____ Given data

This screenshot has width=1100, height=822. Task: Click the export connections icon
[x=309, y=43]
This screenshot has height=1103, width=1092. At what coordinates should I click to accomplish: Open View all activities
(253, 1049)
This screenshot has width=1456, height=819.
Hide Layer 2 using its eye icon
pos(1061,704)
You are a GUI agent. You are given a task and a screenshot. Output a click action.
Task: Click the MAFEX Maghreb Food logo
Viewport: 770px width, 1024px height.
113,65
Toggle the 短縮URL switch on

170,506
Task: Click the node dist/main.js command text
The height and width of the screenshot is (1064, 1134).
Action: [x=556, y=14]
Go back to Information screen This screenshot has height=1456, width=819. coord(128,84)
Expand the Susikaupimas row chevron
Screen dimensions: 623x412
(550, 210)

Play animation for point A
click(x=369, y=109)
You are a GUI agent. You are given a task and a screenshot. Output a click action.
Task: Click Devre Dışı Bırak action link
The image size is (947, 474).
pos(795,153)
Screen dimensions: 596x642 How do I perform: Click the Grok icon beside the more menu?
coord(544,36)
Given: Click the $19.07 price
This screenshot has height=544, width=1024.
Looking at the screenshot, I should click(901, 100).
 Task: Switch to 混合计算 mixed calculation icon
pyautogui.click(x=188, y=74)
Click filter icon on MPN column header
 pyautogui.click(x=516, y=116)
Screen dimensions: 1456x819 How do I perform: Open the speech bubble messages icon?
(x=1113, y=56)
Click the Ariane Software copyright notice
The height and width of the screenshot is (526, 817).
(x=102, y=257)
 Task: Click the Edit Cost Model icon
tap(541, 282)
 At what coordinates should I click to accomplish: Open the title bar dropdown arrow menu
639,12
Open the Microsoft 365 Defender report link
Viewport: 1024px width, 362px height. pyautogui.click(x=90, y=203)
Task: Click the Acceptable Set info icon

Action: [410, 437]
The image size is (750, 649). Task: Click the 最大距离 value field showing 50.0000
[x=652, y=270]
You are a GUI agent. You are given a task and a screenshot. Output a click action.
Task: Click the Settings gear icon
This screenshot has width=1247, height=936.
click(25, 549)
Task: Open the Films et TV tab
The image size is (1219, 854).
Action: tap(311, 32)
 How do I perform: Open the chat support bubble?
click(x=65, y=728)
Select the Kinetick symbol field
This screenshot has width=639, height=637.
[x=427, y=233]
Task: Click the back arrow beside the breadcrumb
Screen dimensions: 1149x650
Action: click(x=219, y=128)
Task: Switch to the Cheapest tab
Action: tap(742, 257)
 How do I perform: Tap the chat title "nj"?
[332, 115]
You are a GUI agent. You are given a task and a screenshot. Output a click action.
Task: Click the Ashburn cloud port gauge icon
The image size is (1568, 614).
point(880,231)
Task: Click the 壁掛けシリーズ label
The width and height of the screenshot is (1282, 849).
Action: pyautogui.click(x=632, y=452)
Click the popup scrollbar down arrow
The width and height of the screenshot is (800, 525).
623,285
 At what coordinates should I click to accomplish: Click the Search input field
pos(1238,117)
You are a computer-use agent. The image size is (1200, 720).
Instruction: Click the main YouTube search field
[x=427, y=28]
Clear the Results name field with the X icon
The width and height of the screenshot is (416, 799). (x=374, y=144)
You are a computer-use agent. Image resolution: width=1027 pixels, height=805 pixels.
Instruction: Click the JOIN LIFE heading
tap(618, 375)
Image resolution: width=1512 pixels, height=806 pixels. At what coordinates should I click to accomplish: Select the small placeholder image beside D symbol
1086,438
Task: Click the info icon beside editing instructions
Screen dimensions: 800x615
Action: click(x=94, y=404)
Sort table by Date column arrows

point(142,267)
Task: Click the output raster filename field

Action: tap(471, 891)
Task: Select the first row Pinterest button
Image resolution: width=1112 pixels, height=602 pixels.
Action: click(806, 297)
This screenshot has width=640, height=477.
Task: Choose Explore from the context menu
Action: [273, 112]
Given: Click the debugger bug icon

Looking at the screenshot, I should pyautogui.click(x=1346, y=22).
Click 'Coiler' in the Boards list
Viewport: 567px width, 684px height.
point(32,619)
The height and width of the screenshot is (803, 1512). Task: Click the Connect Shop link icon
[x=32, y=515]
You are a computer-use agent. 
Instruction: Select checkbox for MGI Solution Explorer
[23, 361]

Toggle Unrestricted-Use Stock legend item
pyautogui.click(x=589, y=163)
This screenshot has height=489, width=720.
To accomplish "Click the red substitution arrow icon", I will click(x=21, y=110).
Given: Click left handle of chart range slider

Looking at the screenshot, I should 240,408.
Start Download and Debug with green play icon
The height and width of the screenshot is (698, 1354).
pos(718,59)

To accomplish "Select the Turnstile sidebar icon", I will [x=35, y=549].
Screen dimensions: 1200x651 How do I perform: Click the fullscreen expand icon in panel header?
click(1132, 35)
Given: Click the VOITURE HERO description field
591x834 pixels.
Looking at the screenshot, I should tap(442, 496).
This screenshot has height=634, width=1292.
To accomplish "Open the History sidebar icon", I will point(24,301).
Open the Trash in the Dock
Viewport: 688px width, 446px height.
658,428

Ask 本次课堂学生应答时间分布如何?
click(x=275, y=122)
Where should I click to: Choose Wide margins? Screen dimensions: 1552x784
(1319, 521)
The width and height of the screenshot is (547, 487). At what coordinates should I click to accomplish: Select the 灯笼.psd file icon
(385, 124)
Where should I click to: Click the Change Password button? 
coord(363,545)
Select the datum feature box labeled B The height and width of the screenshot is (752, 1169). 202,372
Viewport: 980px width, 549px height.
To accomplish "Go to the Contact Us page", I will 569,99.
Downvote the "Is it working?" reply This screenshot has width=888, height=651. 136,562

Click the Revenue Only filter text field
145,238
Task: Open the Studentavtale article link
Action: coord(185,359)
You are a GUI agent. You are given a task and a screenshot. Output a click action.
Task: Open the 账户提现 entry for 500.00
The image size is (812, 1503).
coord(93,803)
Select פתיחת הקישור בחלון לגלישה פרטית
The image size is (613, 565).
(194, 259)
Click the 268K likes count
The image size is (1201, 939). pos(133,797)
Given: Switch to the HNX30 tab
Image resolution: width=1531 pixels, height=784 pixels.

________

> _Written request_: Please output all the lines above as a Markdown table with two columns, Row and Line, numbering each row in order and leaving out any blank lines.

> _Correct response_:
| Row | Line |
|---|---|
| 1 | This screenshot has width=1100, height=822. Task: Click the export connections icon |
| 2 | [x=309, y=43] |
| 3 | This screenshot has height=1103, width=1092. At what coordinates should I click to accomplish: Open View all activities |
| 4 | (253, 1049) |
| 5 | This screenshot has width=1456, height=819. |
| 6 | Hide Layer 2 using its eye icon |
| 7 | pos(1061,704) |
| 8 | You are a GUI agent. You are given a task and a screenshot. Output a click action. |
| 9 | Task: Click the MAFEX Maghreb Food logo |
| 10 | Viewport: 770px width, 1024px height. |
| 11 | 113,65 |
| 12 | Toggle the 短縮URL switch on |
| 13 | 170,506 |
| 14 | Task: Click the node dist/main.js command text |
| 15 | The height and width of the screenshot is (1064, 1134). |
| 16 | Action: [x=556, y=14] |
| 17 | Go back to Information screen This screenshot has height=1456, width=819. coord(128,84) |
| 18 | Expand the Susikaupimas row chevron |
| 19 | Screen dimensions: 623x412 |
| 20 | (550, 210) |
| 21 | Play animation for point A |
| 22 | click(x=369, y=109) |
| 23 | You are a GUI agent. You are given a task and a screenshot. Output a click action. |
| 24 | Task: Click Devre Dışı Bırak action link |
| 25 | The image size is (947, 474). |
| 26 | pos(795,153) |
| 27 | Screen dimensions: 596x642 How do I perform: Click the Grok icon beside the more menu? |
| 28 | coord(544,36) |
| 29 | Given: Click the $19.07 price |
| 30 | This screenshot has height=544, width=1024. |
| 31 | Looking at the screenshot, I should click(901, 100). |
| 32 |  Task: Switch to 混合计算 mixed calculation icon |
| 33 | pyautogui.click(x=188, y=74) |
| 34 | Click filter icon on MPN column header |
| 35 |  pyautogui.click(x=516, y=116) |
| 36 | Screen dimensions: 1456x819 How do I perform: Open the speech bubble messages icon? |
| 37 | (x=1113, y=56) |
| 38 | Click the Ariane Software copyright notice |
| 39 | The height and width of the screenshot is (526, 817). |
| 40 | (x=102, y=257) |
| 41 |  Task: Click the Edit Cost Model icon |
| 42 | tap(541, 282) |
| 43 |  At what coordinates should I click to accomplish: Open the title bar dropdown arrow menu |
| 44 | 639,12 |
| 45 | Open the Microsoft 365 Defender report link |
| 46 | Viewport: 1024px width, 362px height. pyautogui.click(x=90, y=203) |
| 47 | Task: Click the Acceptable Set info icon |
| 48 | Action: [410, 437] |
| 49 | The image size is (750, 649). Task: Click the 最大距离 value field showing 50.0000 |
| 50 | [x=652, y=270] |
| 51 | You are a GUI agent. You are given a task and a screenshot. Output a click action. |
| 52 | Task: Click the Settings gear icon |
| 53 | This screenshot has width=1247, height=936. |
| 54 | click(25, 549) |
| 55 | Task: Open the Films et TV tab |
| 56 | The image size is (1219, 854). |
| 57 | Action: tap(311, 32) |
| 58 |  How do I perform: Open the chat support bubble? |
| 59 | click(x=65, y=728) |
| 60 | Select the Kinetick symbol field |
| 61 | This screenshot has width=639, height=637. |
| 62 | [x=427, y=233] |
| 63 | Task: Click the back arrow beside the breadcrumb |
| 64 | Screen dimensions: 1149x650 |
| 65 | Action: click(x=219, y=128) |
| 66 | Task: Switch to the Cheapest tab |
| 67 | Action: tap(742, 257) |
| 68 |  How do I perform: Tap the chat title "nj"? |
| 69 | [332, 115] |
| 70 | You are a GUI agent. You are given a task and a screenshot. Output a click action. |
| 71 | Task: Click the Ashburn cloud port gauge icon |
| 72 | The image size is (1568, 614). |
| 73 | point(880,231) |
| 74 | Task: Click the 壁掛けシリーズ label |
| 75 | The width and height of the screenshot is (1282, 849). |
| 76 | Action: pyautogui.click(x=632, y=452) |
| 77 | Click the popup scrollbar down arrow |
| 78 | The width and height of the screenshot is (800, 525). |
| 79 | 623,285 |
| 80 |  At what coordinates should I click to accomplish: Click the Search input field |
| 81 | pos(1238,117) |
| 82 | You are a computer-use agent. The image size is (1200, 720). |
| 83 | Instruction: Click the main YouTube search field |
| 84 | [x=427, y=28] |
| 85 | Clear the Results name field with the X icon |
| 86 | The width and height of the screenshot is (416, 799). (x=374, y=144) |
| 87 | You are a computer-use agent. Image resolution: width=1027 pixels, height=805 pixels. |
| 88 | Instruction: Click the JOIN LIFE heading |
| 89 | tap(618, 375) |
| 90 | Image resolution: width=1512 pixels, height=806 pixels. At what coordinates should I click to accomplish: Select the small placeholder image beside D symbol |
| 91 | 1086,438 |
| 92 | Task: Click the info icon beside editing instructions |
| 93 | Screen dimensions: 800x615 |
| 94 | Action: click(x=94, y=404) |
| 95 | Sort table by Date column arrows |
| 96 | point(142,267) |
| 97 | Task: Click the output raster filename field |
| 98 | Action: tap(471, 891) |
| 99 | Task: Select the first row Pinterest button |
| 100 | Image resolution: width=1112 pixels, height=602 pixels. |
| 101 | Action: click(806, 297) |
| 102 | This screenshot has width=640, height=477. |
| 103 | Task: Choose Explore from the context menu |
| 104 | Action: [273, 112] |
| 105 | Given: Click the debugger bug icon |
| 106 | Looking at the screenshot, I should pyautogui.click(x=1346, y=22). |
| 107 | Click 'Coiler' in the Boards list |
| 108 | Viewport: 567px width, 684px height. |
| 109 | point(32,619) |
| 110 | The height and width of the screenshot is (803, 1512). Task: Click the Connect Shop link icon |
| 111 | [x=32, y=515] |
| 112 | You are a computer-use agent.  |
| 113 | Instruction: Select checkbox for MGI Solution Explorer |
| 114 | [23, 361] |
| 115 | Toggle Unrestricted-Use Stock legend item |
| 116 | pyautogui.click(x=589, y=163) |
| 117 | This screenshot has height=489, width=720. |
| 118 | To accomplish "Click the red substitution arrow icon", I will click(x=21, y=110). |
| 119 | Given: Click left handle of chart range slider |
| 120 | Looking at the screenshot, I should 240,408. |
| 121 | Start Download and Debug with green play icon |
| 122 | The height and width of the screenshot is (698, 1354). |
| 123 | pos(718,59) |
| 124 | To accomplish "Select the Turnstile sidebar icon", I will [x=35, y=549]. |
| 125 | Screen dimensions: 1200x651 How do I perform: Click the fullscreen expand icon in panel header? |
| 126 | click(1132, 35) |
| 127 | Given: Click the VOITURE HERO description field |
| 128 | 591x834 pixels. |
| 129 | Looking at the screenshot, I should tap(442, 496). |
| 130 | This screenshot has height=634, width=1292. |
| 131 | To accomplish "Open the History sidebar icon", I will point(24,301). |
| 132 | Open the Trash in the Dock |
| 133 | Viewport: 688px width, 446px height. |
| 134 | 658,428 |
| 135 | Ask 本次课堂学生应答时间分布如何? |
| 136 | click(x=275, y=122) |
| 137 | Where should I click to: Choose Wide margins? Screen dimensions: 1552x784 |
| 138 | (1319, 521) |
| 139 | The width and height of the screenshot is (547, 487). At what coordinates should I click to accomplish: Select the 灯笼.psd file icon |
| 140 | (385, 124) |
| 141 | Where should I click to: Click the Change Password button?  |
| 142 | coord(363,545) |
| 143 | Select the datum feature box labeled B The height and width of the screenshot is (752, 1169). 202,372 |
| 144 | Viewport: 980px width, 549px height. |
| 145 | To accomplish "Go to the Contact Us page", I will 569,99. |
| 146 | Downvote the "Is it working?" reply This screenshot has width=888, height=651. 136,562 |
| 147 | Click the Revenue Only filter text field |
| 148 | 145,238 |
| 149 | Task: Open the Studentavtale article link |
| 150 | Action: coord(185,359) |
| 151 | You are a GUI agent. You are given a task and a screenshot. Output a click action. |
| 152 | Task: Open the 账户提现 entry for 500.00 |
| 153 | The image size is (812, 1503). |
| 154 | coord(93,803) |
| 155 | Select פתיחת הקישור בחלון לגלישה פרטית |
| 156 | The image size is (613, 565). |
| 157 | (194, 259) |
| 158 | Click the 268K likes count |
| 159 | The image size is (1201, 939). pos(133,797) |
| 160 | Given: Switch to the HNX30 tab |
| 161 | Image resolution: width=1531 pixels, height=784 pixels. |